The so-called sense of control, the most important thing is to learn to control their emotions.

When we become uncool and want to start losing our temper, we can calm down first, think about the words before saying them, because the words we say are like water spilled out, and we can't take them back.

Anxiety is a common emotional problem in modern people, although it is not a big problem, but if it is not handled well, especially in the relationship, it will make people become full of holes, so we still have to face up to this problem.

Anxious emotions can make people irritable, unable to think about problems normally, and become suspicious.

When we find ourselves having this anxious behavior, we must first learn to relax ourselves, we relax ourselves, and the other party will also relax.

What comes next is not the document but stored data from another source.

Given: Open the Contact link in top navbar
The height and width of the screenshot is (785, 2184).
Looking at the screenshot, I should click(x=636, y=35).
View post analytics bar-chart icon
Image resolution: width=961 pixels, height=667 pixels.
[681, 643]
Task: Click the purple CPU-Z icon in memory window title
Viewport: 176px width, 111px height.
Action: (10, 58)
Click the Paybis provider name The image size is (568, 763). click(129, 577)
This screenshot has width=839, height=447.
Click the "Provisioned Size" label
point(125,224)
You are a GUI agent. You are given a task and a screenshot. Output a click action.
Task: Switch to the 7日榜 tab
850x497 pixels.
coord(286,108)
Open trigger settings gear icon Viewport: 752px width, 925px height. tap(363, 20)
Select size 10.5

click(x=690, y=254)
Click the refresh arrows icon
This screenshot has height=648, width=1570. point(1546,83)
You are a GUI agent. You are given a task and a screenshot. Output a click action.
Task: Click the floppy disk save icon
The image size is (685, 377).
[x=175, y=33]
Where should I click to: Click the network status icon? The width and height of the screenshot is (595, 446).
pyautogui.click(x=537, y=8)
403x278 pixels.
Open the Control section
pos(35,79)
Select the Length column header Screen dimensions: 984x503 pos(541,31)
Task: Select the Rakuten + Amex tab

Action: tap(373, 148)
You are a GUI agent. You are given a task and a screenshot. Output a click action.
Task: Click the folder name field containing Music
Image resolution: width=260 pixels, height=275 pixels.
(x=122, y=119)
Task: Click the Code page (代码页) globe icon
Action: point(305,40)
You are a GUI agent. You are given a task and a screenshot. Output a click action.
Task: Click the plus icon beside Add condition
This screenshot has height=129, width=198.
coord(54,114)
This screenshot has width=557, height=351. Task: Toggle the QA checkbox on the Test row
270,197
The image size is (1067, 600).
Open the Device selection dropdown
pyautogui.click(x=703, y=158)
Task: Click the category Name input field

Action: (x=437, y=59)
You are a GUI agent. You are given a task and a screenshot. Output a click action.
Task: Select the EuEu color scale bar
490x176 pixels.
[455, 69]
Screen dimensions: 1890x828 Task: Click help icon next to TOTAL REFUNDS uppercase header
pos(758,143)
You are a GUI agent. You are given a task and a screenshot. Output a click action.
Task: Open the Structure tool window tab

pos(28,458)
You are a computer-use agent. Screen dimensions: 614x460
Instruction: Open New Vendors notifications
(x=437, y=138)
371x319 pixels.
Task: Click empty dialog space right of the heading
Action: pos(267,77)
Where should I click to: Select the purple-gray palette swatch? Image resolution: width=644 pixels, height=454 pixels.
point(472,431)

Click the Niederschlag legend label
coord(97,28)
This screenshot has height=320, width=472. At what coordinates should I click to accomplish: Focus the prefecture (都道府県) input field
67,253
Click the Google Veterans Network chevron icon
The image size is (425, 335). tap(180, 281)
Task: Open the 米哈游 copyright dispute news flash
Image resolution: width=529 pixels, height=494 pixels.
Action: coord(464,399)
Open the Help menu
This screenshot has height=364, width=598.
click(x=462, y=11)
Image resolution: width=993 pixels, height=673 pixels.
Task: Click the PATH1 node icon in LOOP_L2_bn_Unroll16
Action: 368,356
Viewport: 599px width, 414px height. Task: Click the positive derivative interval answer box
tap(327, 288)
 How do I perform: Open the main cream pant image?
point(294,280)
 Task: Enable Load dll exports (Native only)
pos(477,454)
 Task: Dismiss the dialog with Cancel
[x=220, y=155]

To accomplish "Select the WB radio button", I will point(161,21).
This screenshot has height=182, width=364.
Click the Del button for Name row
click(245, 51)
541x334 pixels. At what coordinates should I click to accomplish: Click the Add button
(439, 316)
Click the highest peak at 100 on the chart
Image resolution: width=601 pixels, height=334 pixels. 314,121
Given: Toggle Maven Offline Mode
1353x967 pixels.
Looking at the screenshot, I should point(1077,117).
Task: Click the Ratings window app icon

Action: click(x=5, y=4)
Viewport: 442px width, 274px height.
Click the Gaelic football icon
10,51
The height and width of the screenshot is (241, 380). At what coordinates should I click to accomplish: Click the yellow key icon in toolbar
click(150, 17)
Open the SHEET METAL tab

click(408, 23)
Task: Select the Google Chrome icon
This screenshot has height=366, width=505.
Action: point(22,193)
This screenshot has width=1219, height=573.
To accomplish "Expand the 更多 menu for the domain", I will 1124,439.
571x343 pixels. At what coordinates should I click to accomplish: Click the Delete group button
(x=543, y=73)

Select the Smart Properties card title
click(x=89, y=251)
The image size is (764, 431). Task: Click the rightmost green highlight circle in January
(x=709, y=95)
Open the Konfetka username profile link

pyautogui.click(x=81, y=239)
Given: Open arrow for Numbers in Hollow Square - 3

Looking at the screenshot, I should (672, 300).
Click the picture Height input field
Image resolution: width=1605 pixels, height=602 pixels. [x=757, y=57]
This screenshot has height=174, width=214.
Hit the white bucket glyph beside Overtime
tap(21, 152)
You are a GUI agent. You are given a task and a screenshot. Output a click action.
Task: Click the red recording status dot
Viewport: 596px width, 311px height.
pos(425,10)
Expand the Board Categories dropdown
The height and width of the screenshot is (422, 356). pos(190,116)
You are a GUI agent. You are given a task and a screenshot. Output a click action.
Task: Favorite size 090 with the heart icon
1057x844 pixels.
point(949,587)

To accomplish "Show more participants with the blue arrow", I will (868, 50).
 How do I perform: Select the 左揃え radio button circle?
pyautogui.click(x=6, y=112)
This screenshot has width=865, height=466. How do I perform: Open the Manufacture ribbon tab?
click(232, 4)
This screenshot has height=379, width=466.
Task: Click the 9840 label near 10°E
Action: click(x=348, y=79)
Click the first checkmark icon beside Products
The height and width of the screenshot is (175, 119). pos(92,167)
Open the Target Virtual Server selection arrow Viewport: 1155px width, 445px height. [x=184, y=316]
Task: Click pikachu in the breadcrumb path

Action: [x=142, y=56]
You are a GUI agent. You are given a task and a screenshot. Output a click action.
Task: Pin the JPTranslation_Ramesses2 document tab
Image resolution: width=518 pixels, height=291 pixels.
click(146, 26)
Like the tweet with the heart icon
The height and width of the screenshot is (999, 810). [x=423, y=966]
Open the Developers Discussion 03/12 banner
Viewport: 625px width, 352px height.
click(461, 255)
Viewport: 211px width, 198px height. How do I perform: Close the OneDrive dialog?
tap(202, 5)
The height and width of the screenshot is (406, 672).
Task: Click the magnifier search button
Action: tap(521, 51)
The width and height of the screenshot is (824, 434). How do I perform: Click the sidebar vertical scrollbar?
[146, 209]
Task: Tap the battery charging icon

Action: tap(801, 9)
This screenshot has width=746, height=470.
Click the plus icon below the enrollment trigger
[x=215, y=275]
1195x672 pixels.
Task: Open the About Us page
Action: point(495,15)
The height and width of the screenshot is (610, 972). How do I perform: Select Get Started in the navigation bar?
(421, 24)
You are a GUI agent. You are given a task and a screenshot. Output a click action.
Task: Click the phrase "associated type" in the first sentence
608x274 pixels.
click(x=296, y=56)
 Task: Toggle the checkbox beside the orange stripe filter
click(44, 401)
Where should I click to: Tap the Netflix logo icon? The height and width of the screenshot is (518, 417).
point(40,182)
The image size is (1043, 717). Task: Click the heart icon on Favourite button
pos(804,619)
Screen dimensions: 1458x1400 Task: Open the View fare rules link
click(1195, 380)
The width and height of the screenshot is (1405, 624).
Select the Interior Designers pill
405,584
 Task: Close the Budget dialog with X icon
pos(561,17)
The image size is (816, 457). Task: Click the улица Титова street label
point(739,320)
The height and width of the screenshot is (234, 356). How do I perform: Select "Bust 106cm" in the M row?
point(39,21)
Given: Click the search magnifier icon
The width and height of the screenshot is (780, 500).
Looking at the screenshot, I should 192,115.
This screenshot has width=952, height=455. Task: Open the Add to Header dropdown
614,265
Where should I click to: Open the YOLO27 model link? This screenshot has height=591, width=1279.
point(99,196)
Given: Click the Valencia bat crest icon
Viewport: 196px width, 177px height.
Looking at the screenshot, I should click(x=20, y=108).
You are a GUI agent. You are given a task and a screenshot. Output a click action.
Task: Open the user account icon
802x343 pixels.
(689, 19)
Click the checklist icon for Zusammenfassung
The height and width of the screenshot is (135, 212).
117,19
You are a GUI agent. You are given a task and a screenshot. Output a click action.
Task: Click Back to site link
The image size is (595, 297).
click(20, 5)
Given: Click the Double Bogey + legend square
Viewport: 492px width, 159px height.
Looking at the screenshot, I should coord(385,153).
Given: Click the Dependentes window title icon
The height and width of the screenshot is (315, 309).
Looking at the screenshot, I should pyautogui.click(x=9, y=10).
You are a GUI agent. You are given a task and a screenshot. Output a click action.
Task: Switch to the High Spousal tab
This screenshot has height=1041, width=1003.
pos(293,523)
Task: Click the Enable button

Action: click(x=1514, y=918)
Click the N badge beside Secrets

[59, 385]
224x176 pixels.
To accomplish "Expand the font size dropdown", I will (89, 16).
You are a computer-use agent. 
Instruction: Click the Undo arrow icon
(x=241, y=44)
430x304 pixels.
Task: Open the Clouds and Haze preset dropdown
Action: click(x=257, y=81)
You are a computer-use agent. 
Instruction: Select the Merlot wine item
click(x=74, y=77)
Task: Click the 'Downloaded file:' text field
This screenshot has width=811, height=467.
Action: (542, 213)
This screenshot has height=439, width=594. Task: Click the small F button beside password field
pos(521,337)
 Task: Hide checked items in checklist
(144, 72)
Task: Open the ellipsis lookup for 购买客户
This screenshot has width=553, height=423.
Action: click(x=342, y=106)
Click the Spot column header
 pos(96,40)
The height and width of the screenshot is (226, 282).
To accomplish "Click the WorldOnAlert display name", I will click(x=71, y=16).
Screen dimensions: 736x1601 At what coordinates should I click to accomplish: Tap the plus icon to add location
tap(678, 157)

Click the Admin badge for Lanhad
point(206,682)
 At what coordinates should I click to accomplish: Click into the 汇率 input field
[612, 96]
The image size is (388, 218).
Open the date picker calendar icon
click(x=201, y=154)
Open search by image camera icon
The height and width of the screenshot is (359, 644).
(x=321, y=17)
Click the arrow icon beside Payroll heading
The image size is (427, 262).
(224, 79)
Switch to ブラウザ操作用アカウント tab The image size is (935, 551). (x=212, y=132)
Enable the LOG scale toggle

Sometimes love is like a tight curse, the more we want it to tie a person tightly, the more painful the other person is, so don't let our love become the other person's bondage.

Premarital anxiety? I am afraid that I have a premonition of these crises and solve them as soon as possible to have a happy marriage

Author | Lu Bo is an emotional counselor who has focused on the emotional field since 14 years. He specializes in emotional focus therapy, which helps clients achieve emotional transformation in the experience, thus solving a series of problems in the relationship.